To achieve this, the project is developing the Glacial Lakes Inventory (GLI) toolbox, utilizing the python Tkinter library. This toolbox will monitor lake dynamics and provide statistics on surface area changes, the appearance of new lakes, and the disappearance of existing ones. The toolbox relies on Sentinel-2 Normalised Difference Water Index (NDWI) to detect glacial lakes, and an exciting deep learning-based methodology that fuses information from Sentinel-1 Synthetic Aperture Radar (SAR) and Sentinel-2 optical satellite data, allowing high-resolution monitoring year-round.

Overcoming Challenges

Mapping and monitoring glacial lakes using satellite sensors come with challenges. Many of these lakes are small and frozen for a significant part of the year, making detection difficult. Furthermore, clouds, cast shadows, lake turbidity, and atmospheric conditions pose additional hurdles. However, the GLOFCA project’s state-of-the-art algorithms and techniques show promising results, even detecting lakes as small as 0.01 kmĀ² in area.

The Role of Deep Learning

The GLOFCA project employs an advanced deep learning algorithm called the Glacial Lakes Monitoring (GLM) network. This network uses a combination of satellite data from both Sentinel-1 SAR and Sentinel-2 sensors to create a comprehensive and data-driven approach to glacial lake monitoring. The deep learning process involves semantic segmentation, classifying each pixel as either lake or background, ultimately providing experts with valuable data on glacial lake extents.

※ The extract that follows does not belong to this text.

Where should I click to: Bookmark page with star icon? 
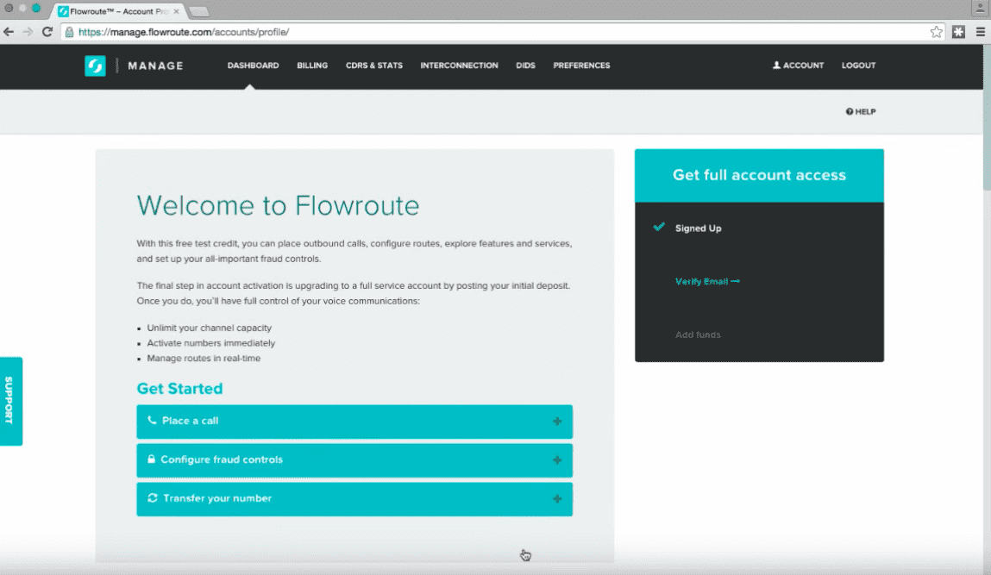click(x=936, y=32)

Advancing Susceptibility Assessment

The GLOFCA project not only focuses on lake mapping but also advances susceptibility assessment. By combining regional expertise and international best practices, the project presents a comprehensive checklist for experts to evaluate factors that contribute to GLOF susceptibility. This guidance aids in prioritizing glacial lakes for further monitoring and action.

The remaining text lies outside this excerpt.